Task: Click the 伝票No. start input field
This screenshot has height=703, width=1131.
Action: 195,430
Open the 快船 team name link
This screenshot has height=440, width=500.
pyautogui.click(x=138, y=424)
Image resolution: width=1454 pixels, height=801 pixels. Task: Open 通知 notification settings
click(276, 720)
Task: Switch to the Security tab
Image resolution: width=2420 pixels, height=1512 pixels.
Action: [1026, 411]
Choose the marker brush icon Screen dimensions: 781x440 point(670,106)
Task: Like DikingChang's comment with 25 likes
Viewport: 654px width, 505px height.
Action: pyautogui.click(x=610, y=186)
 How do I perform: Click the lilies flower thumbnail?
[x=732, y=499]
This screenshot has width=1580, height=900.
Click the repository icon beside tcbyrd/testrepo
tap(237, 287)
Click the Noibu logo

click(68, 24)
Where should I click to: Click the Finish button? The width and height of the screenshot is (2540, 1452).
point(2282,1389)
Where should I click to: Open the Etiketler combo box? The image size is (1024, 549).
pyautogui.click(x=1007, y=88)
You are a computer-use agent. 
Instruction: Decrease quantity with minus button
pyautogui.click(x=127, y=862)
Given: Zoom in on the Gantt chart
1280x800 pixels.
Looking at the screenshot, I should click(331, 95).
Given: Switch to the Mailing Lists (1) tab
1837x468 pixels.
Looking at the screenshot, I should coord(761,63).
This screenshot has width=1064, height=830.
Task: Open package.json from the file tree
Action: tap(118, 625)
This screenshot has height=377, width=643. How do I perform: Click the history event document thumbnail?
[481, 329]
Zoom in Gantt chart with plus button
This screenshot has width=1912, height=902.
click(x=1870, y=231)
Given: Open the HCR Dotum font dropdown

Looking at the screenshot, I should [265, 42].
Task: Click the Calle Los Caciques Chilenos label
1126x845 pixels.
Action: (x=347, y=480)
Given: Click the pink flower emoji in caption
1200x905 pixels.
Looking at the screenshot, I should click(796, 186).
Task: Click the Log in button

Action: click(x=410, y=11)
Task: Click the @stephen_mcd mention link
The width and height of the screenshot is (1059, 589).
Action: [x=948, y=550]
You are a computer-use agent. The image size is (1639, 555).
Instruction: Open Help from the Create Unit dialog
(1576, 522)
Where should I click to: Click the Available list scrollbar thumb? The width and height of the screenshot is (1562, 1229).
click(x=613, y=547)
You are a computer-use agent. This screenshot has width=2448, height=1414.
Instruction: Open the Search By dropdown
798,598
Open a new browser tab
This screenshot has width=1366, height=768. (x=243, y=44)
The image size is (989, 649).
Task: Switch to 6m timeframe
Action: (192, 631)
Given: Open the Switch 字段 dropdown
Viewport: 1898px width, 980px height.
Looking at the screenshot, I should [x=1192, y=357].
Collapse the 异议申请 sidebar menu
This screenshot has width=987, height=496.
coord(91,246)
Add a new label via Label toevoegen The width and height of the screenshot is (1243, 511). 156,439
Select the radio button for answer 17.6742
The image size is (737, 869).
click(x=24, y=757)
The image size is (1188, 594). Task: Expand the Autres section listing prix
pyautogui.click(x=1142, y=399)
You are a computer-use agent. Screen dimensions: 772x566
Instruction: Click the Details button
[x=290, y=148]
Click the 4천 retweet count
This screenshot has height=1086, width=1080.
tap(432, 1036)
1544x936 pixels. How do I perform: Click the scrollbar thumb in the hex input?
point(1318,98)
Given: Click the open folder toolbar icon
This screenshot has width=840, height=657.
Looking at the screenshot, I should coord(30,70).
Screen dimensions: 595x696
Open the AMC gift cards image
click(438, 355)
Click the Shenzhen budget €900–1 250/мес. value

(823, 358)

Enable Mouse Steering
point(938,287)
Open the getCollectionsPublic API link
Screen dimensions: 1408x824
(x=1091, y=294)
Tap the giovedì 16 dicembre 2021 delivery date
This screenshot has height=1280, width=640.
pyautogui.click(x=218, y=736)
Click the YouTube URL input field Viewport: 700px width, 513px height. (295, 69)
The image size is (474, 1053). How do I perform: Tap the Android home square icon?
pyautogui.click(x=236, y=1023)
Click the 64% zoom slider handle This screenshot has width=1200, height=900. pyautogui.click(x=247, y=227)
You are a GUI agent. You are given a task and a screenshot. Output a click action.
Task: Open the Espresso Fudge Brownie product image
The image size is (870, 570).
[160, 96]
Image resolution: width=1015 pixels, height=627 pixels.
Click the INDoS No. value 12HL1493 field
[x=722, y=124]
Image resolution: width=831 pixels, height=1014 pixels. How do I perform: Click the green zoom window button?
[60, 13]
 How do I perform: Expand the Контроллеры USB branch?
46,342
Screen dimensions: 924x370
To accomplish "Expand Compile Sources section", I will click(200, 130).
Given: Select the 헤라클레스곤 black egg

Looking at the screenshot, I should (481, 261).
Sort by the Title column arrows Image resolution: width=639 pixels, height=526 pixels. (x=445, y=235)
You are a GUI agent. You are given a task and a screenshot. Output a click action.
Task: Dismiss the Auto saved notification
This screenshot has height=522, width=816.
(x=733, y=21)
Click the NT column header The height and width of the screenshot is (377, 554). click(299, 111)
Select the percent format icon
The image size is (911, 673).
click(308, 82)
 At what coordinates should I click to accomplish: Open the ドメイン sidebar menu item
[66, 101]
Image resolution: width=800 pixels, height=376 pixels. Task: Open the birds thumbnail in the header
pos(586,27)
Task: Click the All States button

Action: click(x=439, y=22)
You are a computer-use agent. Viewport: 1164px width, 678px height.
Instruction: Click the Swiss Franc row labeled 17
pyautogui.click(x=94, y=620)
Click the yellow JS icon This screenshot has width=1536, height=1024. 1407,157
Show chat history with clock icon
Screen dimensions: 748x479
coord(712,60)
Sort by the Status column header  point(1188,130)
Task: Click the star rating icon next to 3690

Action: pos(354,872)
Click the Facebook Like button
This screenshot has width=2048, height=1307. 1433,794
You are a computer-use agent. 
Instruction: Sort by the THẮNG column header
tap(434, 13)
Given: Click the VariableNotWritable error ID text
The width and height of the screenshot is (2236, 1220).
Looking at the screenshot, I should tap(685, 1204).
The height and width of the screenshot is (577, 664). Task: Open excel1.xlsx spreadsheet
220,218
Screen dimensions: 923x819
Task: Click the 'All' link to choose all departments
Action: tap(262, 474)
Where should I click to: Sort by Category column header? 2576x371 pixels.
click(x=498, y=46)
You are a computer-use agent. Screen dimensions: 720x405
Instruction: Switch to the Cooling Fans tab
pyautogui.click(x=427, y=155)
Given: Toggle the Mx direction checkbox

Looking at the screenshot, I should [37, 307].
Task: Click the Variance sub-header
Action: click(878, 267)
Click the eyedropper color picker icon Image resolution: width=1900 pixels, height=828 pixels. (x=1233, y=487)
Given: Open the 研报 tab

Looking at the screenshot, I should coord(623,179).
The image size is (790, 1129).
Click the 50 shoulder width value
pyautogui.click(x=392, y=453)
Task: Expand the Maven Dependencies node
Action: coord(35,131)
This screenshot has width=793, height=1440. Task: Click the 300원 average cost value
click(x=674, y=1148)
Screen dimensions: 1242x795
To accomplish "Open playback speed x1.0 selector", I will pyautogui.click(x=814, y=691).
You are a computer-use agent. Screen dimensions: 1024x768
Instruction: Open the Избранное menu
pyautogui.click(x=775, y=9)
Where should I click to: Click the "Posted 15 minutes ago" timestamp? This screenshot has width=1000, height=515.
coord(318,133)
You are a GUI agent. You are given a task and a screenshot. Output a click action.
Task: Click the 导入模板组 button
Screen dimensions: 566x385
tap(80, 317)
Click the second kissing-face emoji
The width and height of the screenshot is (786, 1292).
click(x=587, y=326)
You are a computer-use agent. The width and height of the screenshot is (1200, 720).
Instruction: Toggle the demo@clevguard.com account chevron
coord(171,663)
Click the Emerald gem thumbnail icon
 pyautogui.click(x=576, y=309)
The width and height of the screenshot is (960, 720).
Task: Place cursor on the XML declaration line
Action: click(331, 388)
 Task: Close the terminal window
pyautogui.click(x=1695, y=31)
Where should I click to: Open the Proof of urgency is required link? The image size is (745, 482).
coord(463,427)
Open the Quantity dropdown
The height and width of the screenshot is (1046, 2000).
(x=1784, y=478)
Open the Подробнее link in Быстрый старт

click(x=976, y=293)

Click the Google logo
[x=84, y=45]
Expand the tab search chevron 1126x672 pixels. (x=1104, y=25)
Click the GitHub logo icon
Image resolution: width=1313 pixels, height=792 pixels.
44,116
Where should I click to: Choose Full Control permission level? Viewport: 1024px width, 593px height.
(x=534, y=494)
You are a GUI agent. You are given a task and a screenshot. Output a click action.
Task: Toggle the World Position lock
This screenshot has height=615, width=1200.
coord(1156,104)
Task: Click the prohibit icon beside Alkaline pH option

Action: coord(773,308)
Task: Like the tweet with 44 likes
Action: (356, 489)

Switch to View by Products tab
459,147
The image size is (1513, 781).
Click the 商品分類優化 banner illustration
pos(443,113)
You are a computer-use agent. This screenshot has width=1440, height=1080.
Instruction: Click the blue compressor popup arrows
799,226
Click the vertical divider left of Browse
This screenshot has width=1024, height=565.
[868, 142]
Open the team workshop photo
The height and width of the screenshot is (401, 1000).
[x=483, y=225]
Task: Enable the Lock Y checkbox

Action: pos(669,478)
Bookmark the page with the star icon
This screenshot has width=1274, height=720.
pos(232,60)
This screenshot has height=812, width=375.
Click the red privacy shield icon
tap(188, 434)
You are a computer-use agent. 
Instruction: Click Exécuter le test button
----------
TASK STATEMENT
The response should be the listing above, limited to the lines between the one holding "Task: Like DikingChang's" and the one holding "Given: Zoom in on the Gantt chart", inclusive, reproduced exactly.

RESPONSE
Task: Like DikingChang's comment with 25 likes
Viewport: 654px width, 505px height.
Action: pyautogui.click(x=610, y=186)
 How do I perform: Click the lilies flower thumbnail?
[x=732, y=499]
This screenshot has width=1580, height=900.
Click the repository icon beside tcbyrd/testrepo
tap(237, 287)
Click the Noibu logo

click(68, 24)
Where should I click to: Click the Finish button? The width and height of the screenshot is (2540, 1452).
point(2282,1389)
Where should I click to: Open the Etiketler combo box? The image size is (1024, 549).
pyautogui.click(x=1007, y=88)
You are a computer-use agent. 
Instruction: Decrease quantity with minus button
pyautogui.click(x=127, y=862)
Given: Zoom in on the Gantt chart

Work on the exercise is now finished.